When Friends Treat Us Badly

Question

Hi,

I am facing a problem with a friend. She had insulted me in the past a couple of times and was never sorry about that . I decided to stop talking to her because trying to make her understand how she was making me feel did not work. I completely ignored her presence . As a result of this, she has started spreading false stories about me to the rest of my friends .My daily meditation is getting affected due to this .Please guide me as to what i can do to become less sensitive and more strong.

—R.Nandini, India

Answer

Dear Friend,

I am sorry to hear about your friend’s treatment of you.

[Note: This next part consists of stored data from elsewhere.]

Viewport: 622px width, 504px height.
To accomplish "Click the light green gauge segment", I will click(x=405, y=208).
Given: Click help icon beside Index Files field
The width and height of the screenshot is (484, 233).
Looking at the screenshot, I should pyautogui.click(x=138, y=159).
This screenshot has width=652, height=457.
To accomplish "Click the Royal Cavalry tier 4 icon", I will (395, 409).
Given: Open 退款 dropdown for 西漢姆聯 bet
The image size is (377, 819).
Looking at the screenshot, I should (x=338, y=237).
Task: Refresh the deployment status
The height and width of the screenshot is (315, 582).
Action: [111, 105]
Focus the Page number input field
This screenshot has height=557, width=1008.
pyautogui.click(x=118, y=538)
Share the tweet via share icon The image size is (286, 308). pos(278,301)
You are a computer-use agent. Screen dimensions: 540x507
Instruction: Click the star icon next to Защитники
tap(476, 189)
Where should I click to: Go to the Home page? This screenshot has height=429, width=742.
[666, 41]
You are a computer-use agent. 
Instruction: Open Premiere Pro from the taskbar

Sometimes it takes courage and humility to reverse the momentum of negativity caused by hurt, regardless of who is “at fault.”

As a meditator, try to see the hurt as an opportunity to learn more about yourself, and to grow in wisdom and unconditional love.

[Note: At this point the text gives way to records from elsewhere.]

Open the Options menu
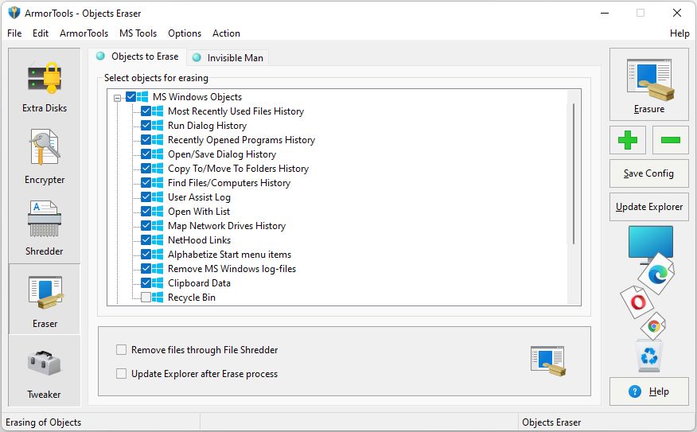The width and height of the screenshot is (697, 432). pos(185,33)
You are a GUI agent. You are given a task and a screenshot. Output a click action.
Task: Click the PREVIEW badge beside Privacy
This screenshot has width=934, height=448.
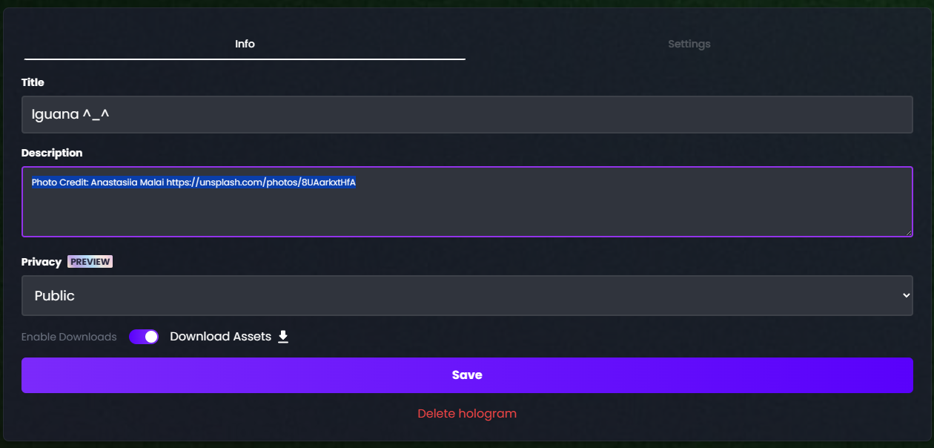(x=90, y=262)
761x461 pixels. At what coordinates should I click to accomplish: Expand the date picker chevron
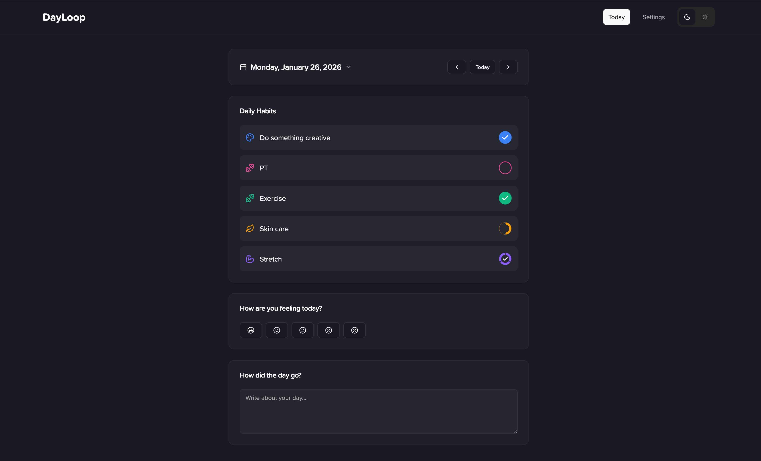point(348,67)
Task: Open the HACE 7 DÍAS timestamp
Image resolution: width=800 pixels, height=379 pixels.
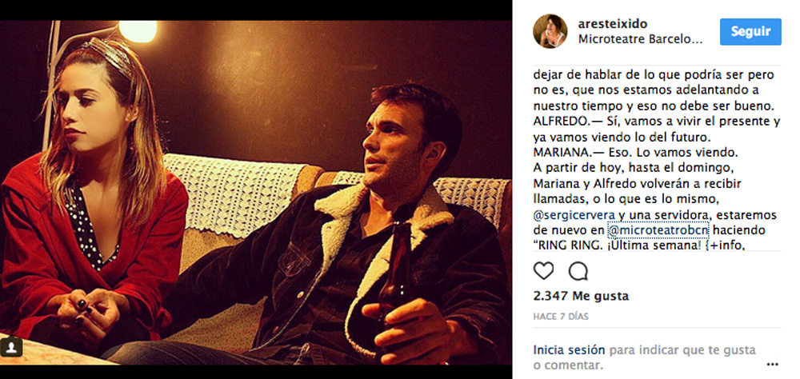Action: click(561, 317)
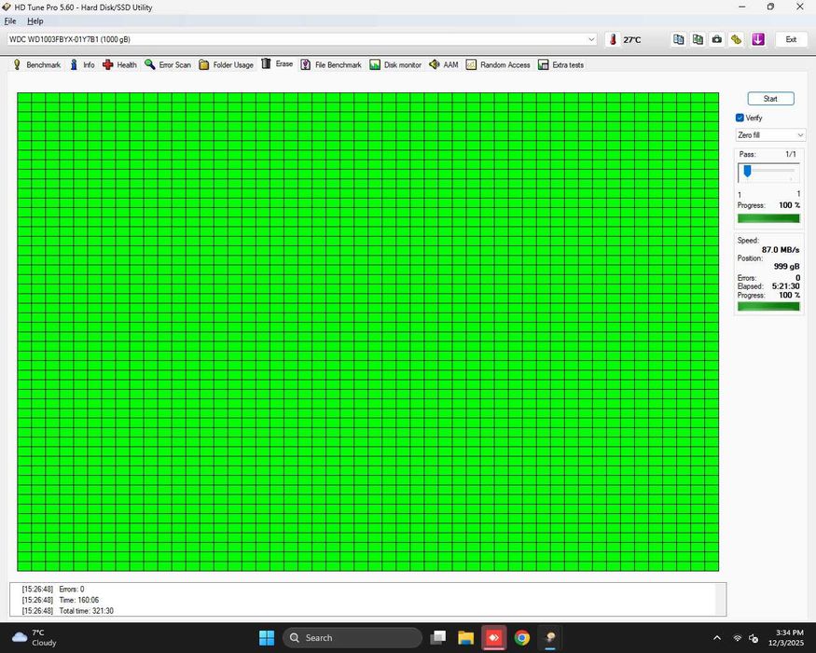Switch to the Error Scan tab

pos(168,64)
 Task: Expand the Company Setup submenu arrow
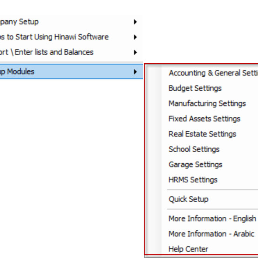click(x=135, y=22)
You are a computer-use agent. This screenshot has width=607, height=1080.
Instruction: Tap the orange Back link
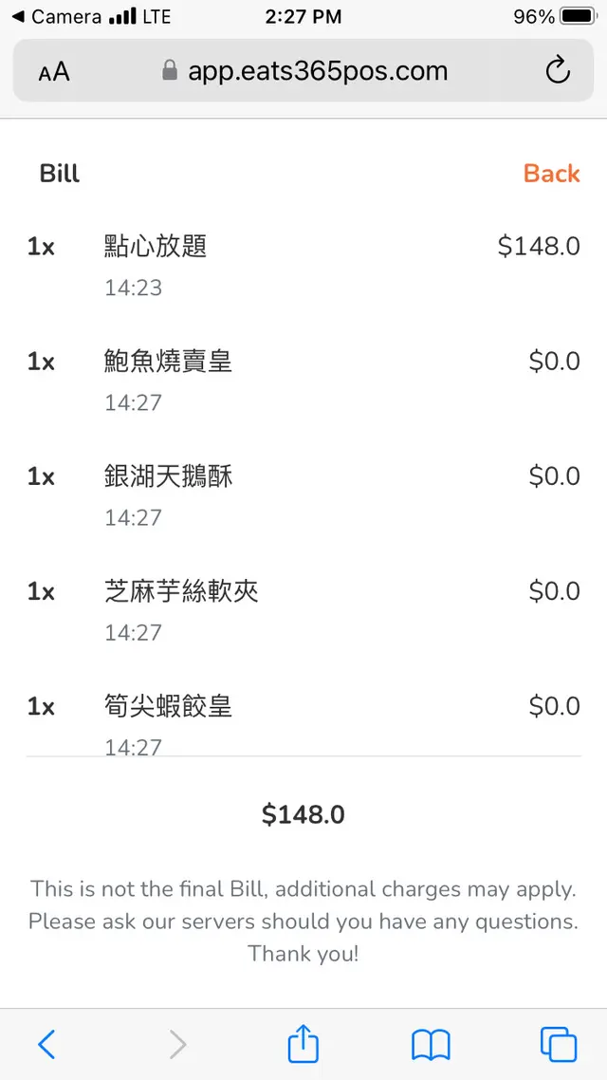click(551, 174)
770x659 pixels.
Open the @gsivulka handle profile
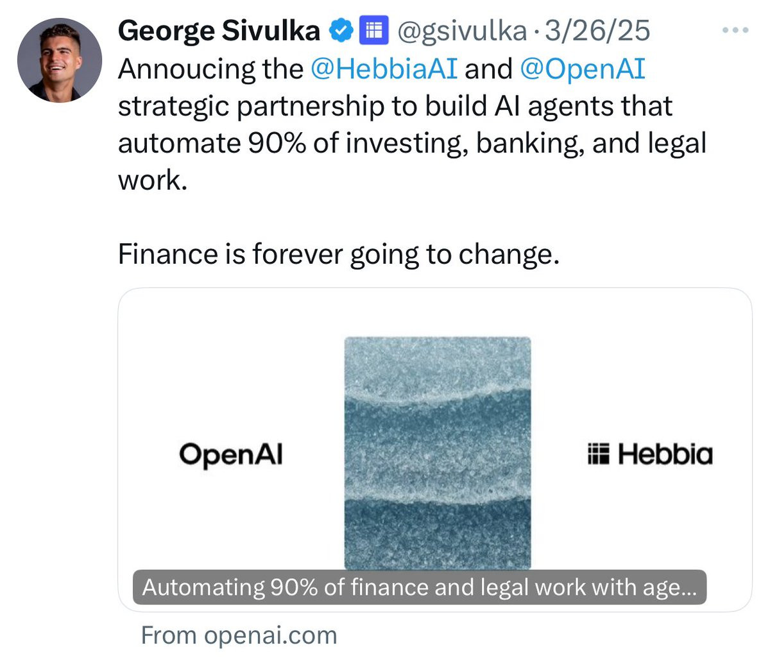pyautogui.click(x=461, y=30)
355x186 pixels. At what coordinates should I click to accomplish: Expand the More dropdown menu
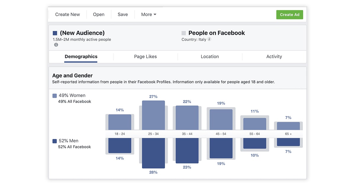tap(149, 14)
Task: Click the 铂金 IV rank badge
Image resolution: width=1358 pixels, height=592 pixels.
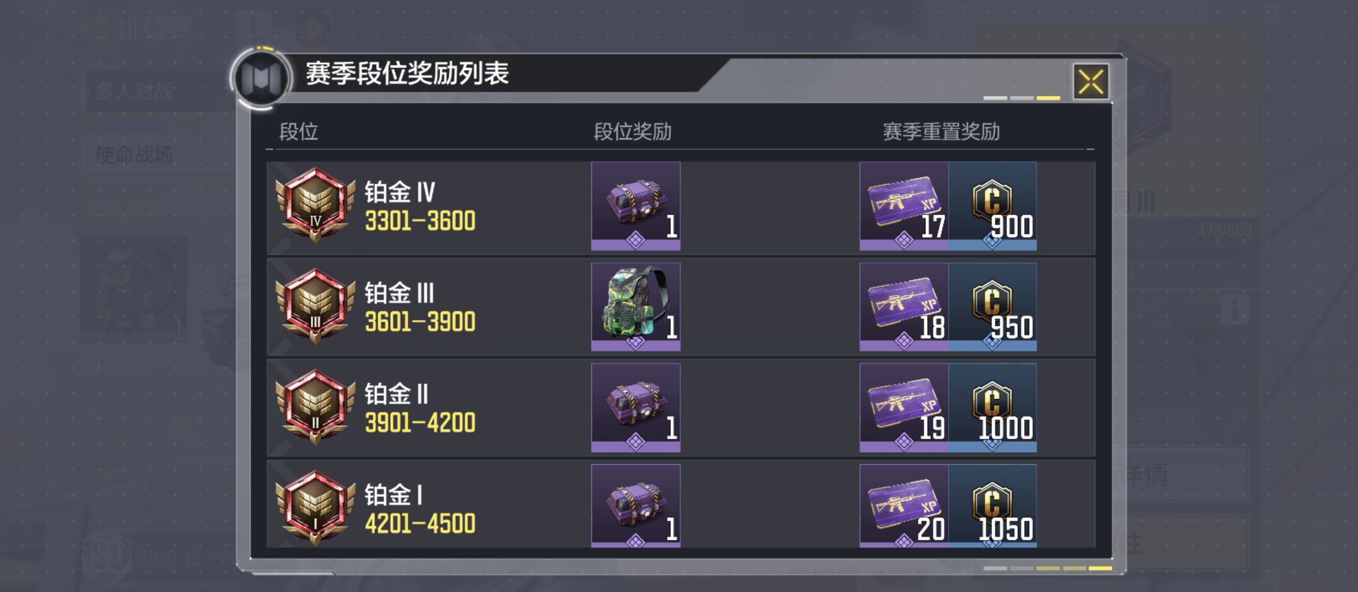Action: (316, 205)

No matter who is to blame, can you consider or imagine taking the first step in changing things? By this I do not mean to resolve or solve the past hurts. That would be wonderful, of course, but it may be an unrealistic expectation.

Instead see if you can imagine yourself relaxing into a more normal and natural friendliness rather than “completely ignor[ing] her presence.” Nothing has to be said about the past or about lies or hurts – just a smile, a “Hi, how are you! Good to see you!” kind of normal friendliness.

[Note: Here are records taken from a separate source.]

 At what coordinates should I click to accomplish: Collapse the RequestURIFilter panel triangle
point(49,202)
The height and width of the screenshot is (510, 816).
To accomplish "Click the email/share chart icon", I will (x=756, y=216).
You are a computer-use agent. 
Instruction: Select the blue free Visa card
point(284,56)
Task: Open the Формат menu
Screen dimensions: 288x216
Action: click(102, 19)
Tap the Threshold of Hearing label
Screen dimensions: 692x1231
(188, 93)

This would not necessarily be a desire to re-establish a friendship, so much as to stem the tide of back-and-forth negativity.

This approach doesn’t require “talking it out” but constitutes a signal from you of the desire to let go of past hurt. Ponder the fact that all of us make mistakes, say unkind things about or to others, or otherwise do things we shouldn’t and regret them.

Further, for all you know this is what she is like (hopefully not, however). But if it were, well, you can’t change her, can you?

Disliking her and showing it with rejection or cold aloofness not only doesn’t change her but makes you feel bad for expressing dislike. So, why not do yourself a favor and let it go: show her in this simple but subtle way that you are “past it now.”

Naturally you may not be eager to re-establish a friendship, or perhaps you would like to and in time that, too, can happen – and even some healing and open hearted forgiveness. But for now, those should not necessarily be your goal.

If you can let it go in your own way, it will help her to let it go in hers. Your meditations will improve, probably immediately. I know this isn’t necessarily easy but then, you want to be happy, don’t you? So what’s more important: hanging on to a hurt, or being happy?!

The choice is always ours. As our beloved Mahatma used to say, “Be the change you seek.”